On Mon, Jul 10, 2023 at 02:01:18PM +0300, Sagi Grimberg wrote:
On 7/10/23 12:50, Ming Lei wrote:
On Mon, Jul 10, 2023 at 12:27:31PM +0300, Sagi Grimberg wrote:
> > I still want your patches for tcp/rdma that move the freeze. > > If you are not planning to send them, I swear I will :) > > Ming, can you please send the tcp/rdma patches that move the > freeze? As I said before, it addresses an existing issue with > requests unnecessarily blocked on a frozen queue instead of > failing over.
Any chance to fix the current issue in one easy(backportable) way[1] first?
There is, you suggested one. And I'm requesting you to send a patch for it.
The patch is the one pointed by link [1], and it still can be applied on current linus tree.
https://lore.kernel.org/linux-nvme/20230629064818.2070586-1-ming.lei@redhat....
This is separate from what I am talking about.
All previous discussions on delay freeze[2] are generic, which apply on all nvme drivers, not mention this error handling difference causes extra maintain burden. I still suggest to convert all drivers in same way, and will work along the approach[1] aiming for v6.6.
But we obviously hit a difference in expectations from different drivers. In tcp/rdma there is currently an _existing_ bug, where we freeze the queue on error recovery, and unfreeze only after we reconnect. In the meantime, requests can be blocked on the frozen request queue and not failover like they should.
In fabrics the delta between error recovery and reconnect can (and often will be) minutes or more. Hence I request that we solve _this_ issue which is addressed by moving the freeze to the reconnect path.
I personally think that pci should do this as well, and at least dual-ported multipath pci devices would prefer instant failover than after a full reset cycle. But Keith disagrees and I am not going to push for it.
Regardless of anything we do in pci, the tcp/rdma transport freeze-blocking-failover _must_ be addressed.
It is one generic issue, freeze/unfreeze has to be paired strictly for every driver.
For any nvme driver, the inbalance can happen when error handling is involved, that is why I suggest to fix the issue in one generic way.
Ming, you are ignoring what I'm saying.
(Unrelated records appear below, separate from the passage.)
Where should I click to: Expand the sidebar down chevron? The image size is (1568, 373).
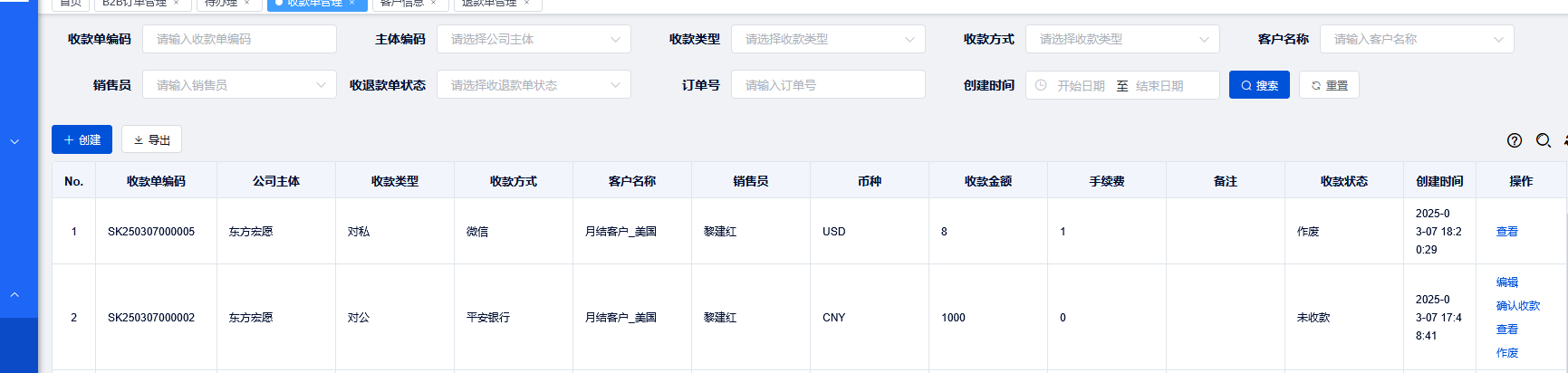14,142
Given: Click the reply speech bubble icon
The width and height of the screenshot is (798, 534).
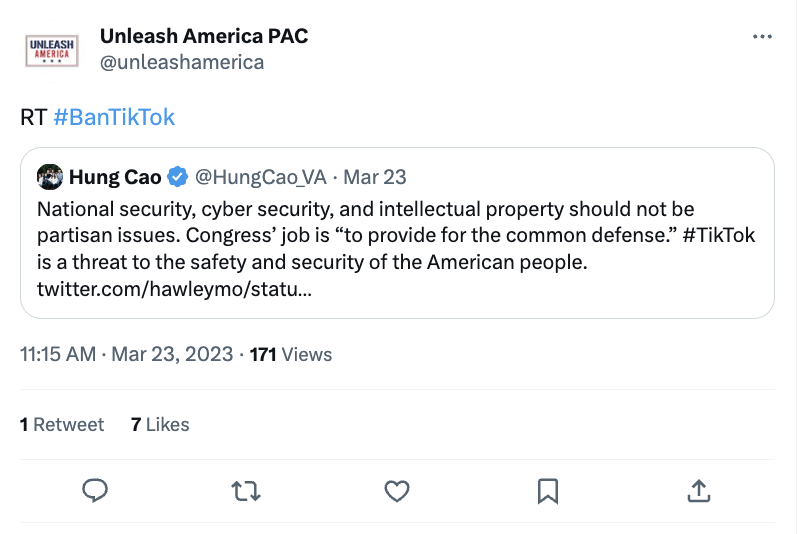Looking at the screenshot, I should (95, 490).
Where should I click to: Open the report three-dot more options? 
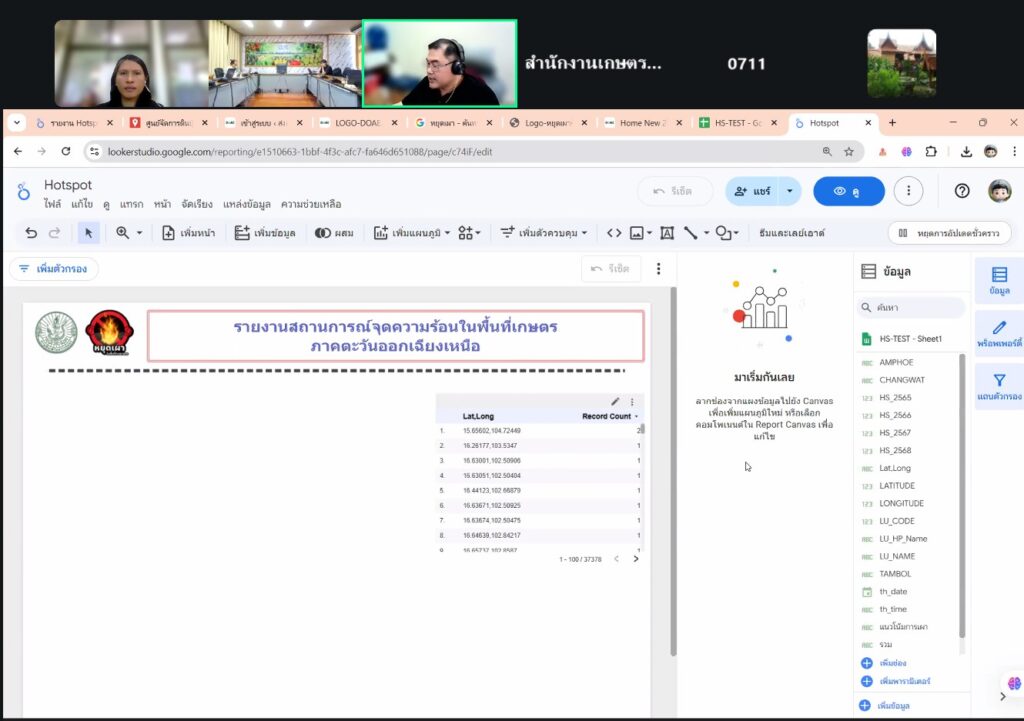pyautogui.click(x=908, y=191)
I don't care if the freeze/unfreeze is 100% balanced or not (for the sake of this discussion).
I'm talking about a _separate_ issue where a queue is frozen for potentially many minutes blocking requests that could otherwise failover.
So can you please submit a patch for each? Please phrase it as what it is, a bug fix, so stable kernels can pick it up. And try to keep it isolated to _only_ the freeze change so that it is easily backportable.
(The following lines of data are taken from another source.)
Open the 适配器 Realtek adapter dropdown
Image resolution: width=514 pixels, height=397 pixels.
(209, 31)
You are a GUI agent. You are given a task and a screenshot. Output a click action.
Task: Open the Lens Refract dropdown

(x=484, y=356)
The patch of "[PATCH V2] nvme: mark ctrl as DEAD if removing from error recovery" can fix them all(include nvme tcp/fc's issue), and can be backported.
Ming, this is completely separate from what I'm talking about. This one is addressing when the controller is removed, while I'm talking about the error-recovery and failover, which is ages before the controller is removed.
But as we discussed, we still want to call freeze/unfreeze in pair, and I also suggest the following approach[2], which isn't good to backport:
- moving freeze into reset
2) during resetting
- freeze NS queues
- unquiesce NS queues
- nvme_wait_freeze()
- update_nr_hw_queues
- unfreeze NS queues
3) meantime changes driver's ->queue_rq() in case that ctrl state is NVME_CTRL_CONNECTING,
- if the request is FS IO with data, re-submit all bios of this request, and free the request
- otherwise, fail the request
[2] https://lore.kernel.org/linux-block/5bddeeb5-39d2-7cec-70ac-e3c623a8fca6@gri...
Ming, please read again what my concern is. I'm talking about error recovery freezing a queue, and unfreezing only after we reconnect, blocking requests that should failover.
From my understanding, nothing is special for tcp/rdma compared with nvme-pci.
But there is... The expectations are different.
All take two stage error recovery: teardown & [reset(nvme-pci) | reconnect(tcp/rdma)]
Queues are frozen during teardown, and unfreeze in reset or reconnect.
If the 2nd stage is failed or bypassed, queues could be left as frozen & unquisced, and requests can't be handled, and io hang.
When tcp reconnect failed, nvme_delete_ctrl() is called for failing requests & removing controller.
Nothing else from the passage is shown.